Supposed to mess with backtracking, singles/hidden singles only
solvers. Takes about a minute.
Supposedly more general - 2 minutes.
Test specifics parts of program.
Bad input. (For a given value of bad - total garbage WILL crash.)
The program was originally written to solve mostly low-hint puzzles that
required a lot of guessing. For puzzles with many hints that are logic-solveable
a pre-processing step looks for simple hints.
Algorithm choice was between simple but fast brute-force based on bitboards,
or DLX. Other, more obscure options were explored and rejected based on
preliminary research.
DLX is more general than a sudoku-specific brute force. It has lower
algorithmic complexity, but takes much longer per operation. For high values
of N it should prove superior - how high is hard to say. It's nifty in that
it handles basic sudoku logic reductions intrinsically.

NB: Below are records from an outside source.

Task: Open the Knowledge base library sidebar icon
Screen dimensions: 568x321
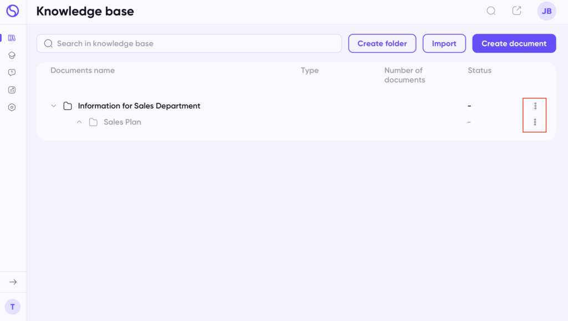Action: click(12, 38)
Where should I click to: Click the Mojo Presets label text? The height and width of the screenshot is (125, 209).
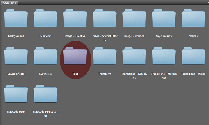click(x=164, y=36)
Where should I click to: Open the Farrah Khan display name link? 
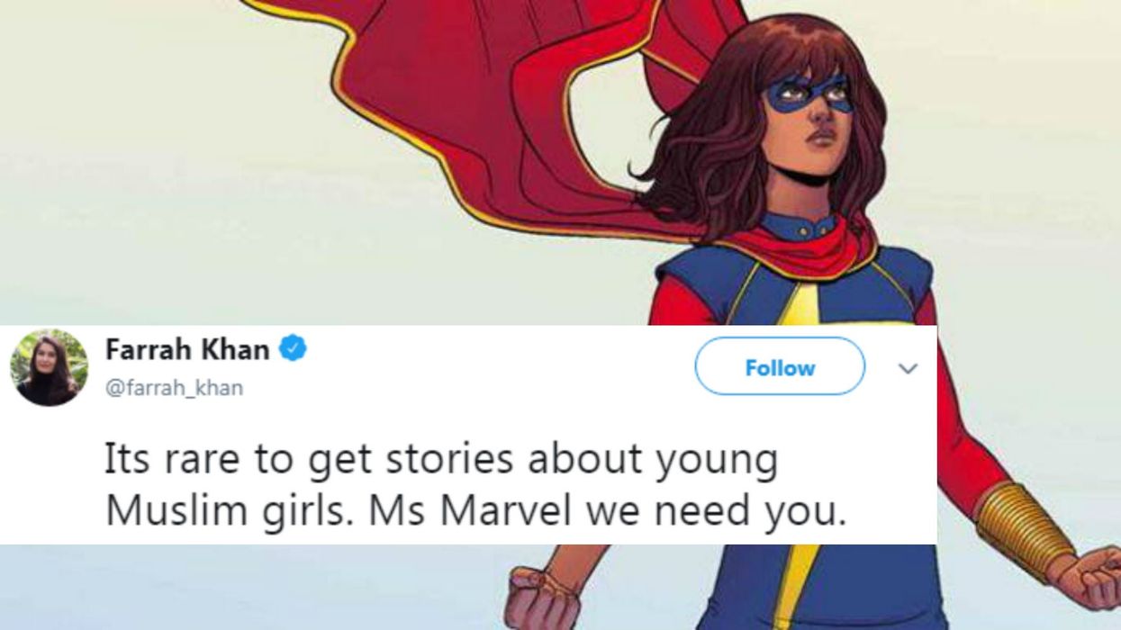[187, 349]
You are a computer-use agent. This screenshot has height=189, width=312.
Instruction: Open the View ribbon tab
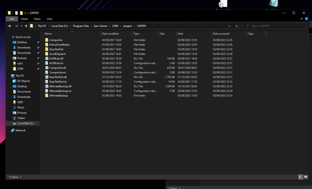point(50,19)
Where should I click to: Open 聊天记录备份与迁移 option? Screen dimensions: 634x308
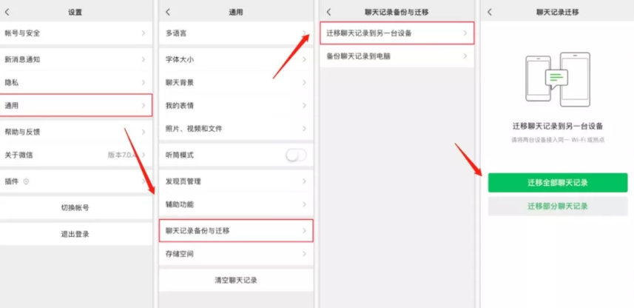[236, 231]
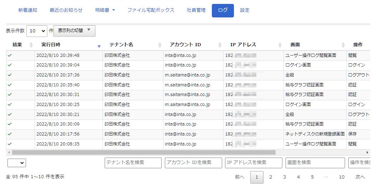This screenshot has height=191, width=376.
Task: Click 次へ to go to next page
Action: tap(360, 177)
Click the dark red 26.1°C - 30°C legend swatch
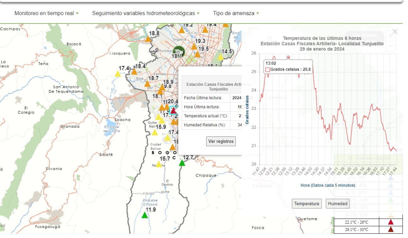Viewport: 408px width, 238px height. [x=391, y=230]
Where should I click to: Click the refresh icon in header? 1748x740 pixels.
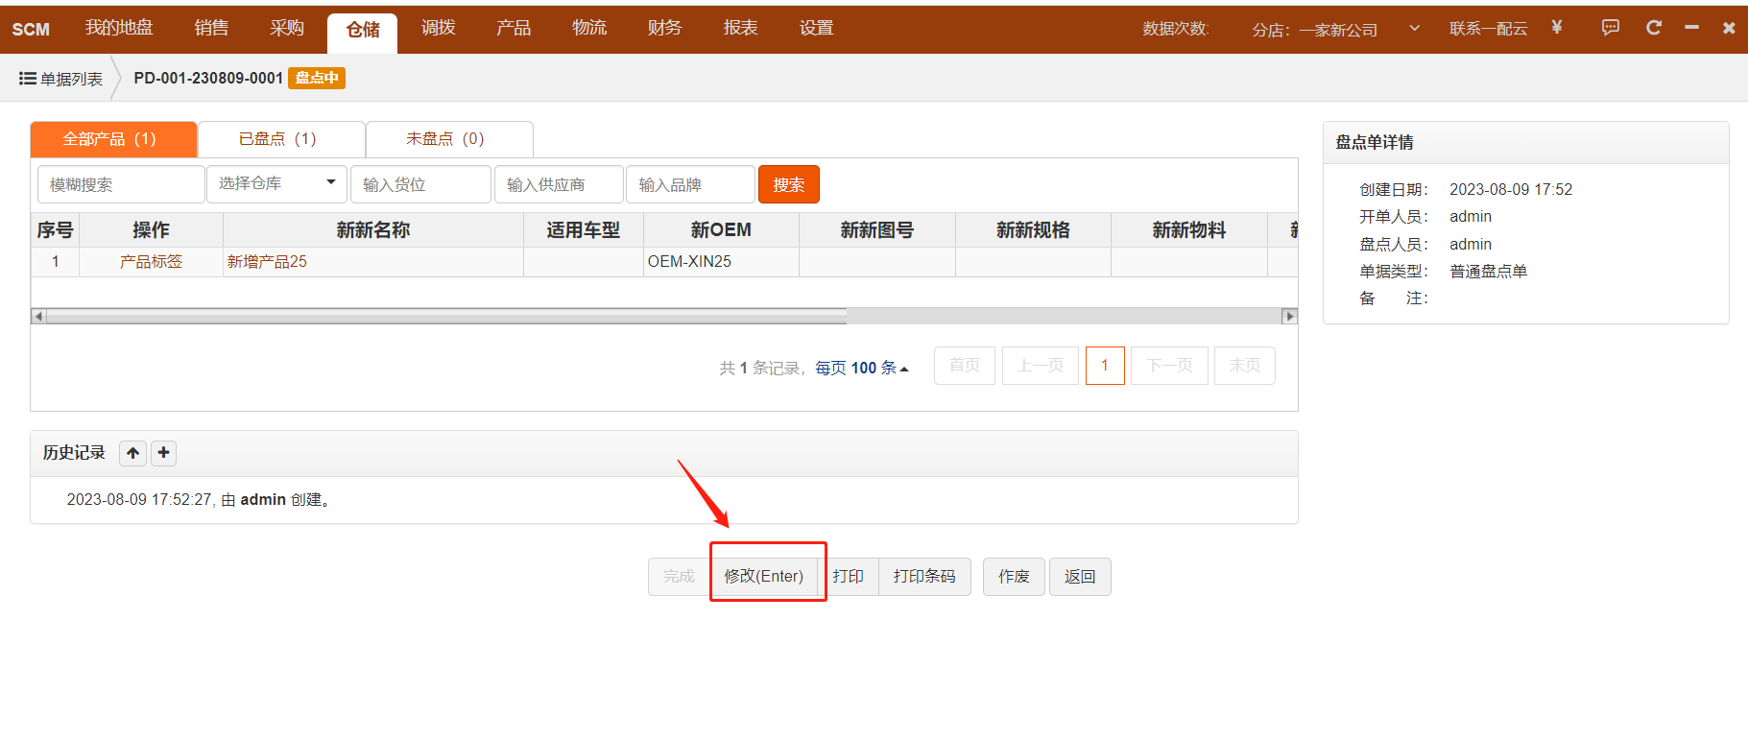click(1653, 28)
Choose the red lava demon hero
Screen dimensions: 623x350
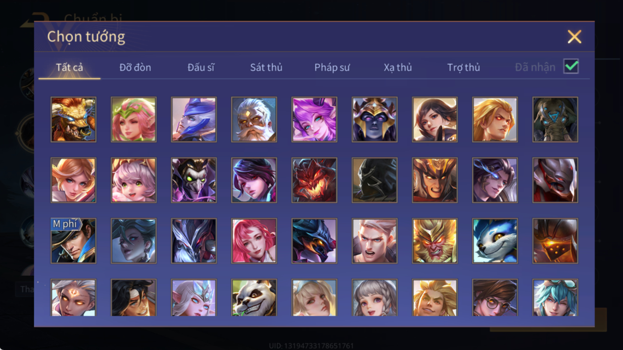coord(314,180)
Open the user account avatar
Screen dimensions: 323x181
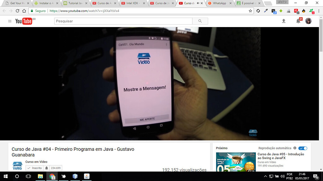(x=308, y=21)
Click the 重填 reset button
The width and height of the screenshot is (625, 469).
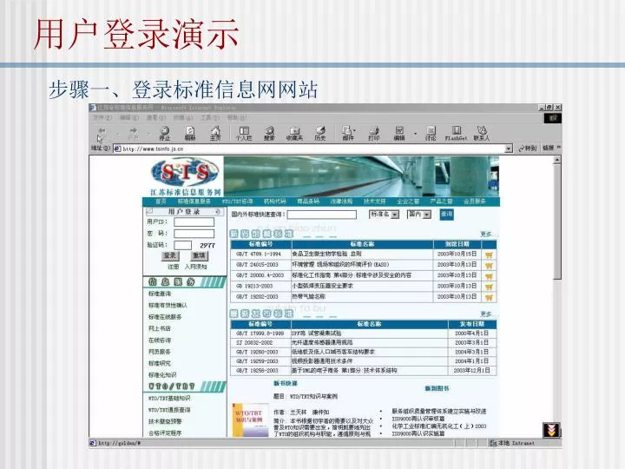pyautogui.click(x=199, y=256)
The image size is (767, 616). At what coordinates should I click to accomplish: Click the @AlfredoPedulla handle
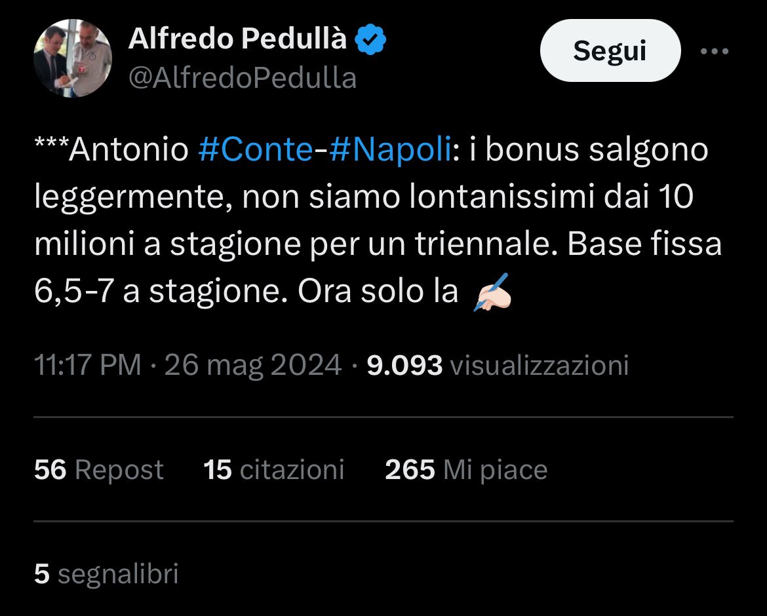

Speaking of fancier options: ssh-linux has a decent GPU and OpenGLs'
extension scheme -probably- doesn't need root access to install shader support.
I seriously considered trying to do most of the processing on the GPU. Solving
a bunch of sudokus is very parallel, and the since the solving algorithm
basically traverses a search tree it's also easy to parallelize. Not to mention
subtasks like constraint checking being fairly independant of each other.
However, closer examination proved disappoting. Floating point operations
complicate things more than they help, bitboards being far superior. Hardware
accelerated vector operations don't seem particularly useful. Branching is not
suggested and is poorly supported on older video card models. Most interesting:
operations are done on read only memory and outupt into write only memory. A
GPU algorithm would have to branch a puzzle into many possible copies, reduce
those copies to test validity, then recurse. Losing out on memory usage to gain
in parallelism and hopefully speed... An implementation of something like Knuth's
algorithm X might be doable. Instead of spending time covering/uncovering
like DLX does, just make specific copies.
In short, definitely interesting, definitely has potential, probably not a good
way to solve Sudoku.
Also, even the C-like shader language may be pushing the project's definition
of "in C or C++".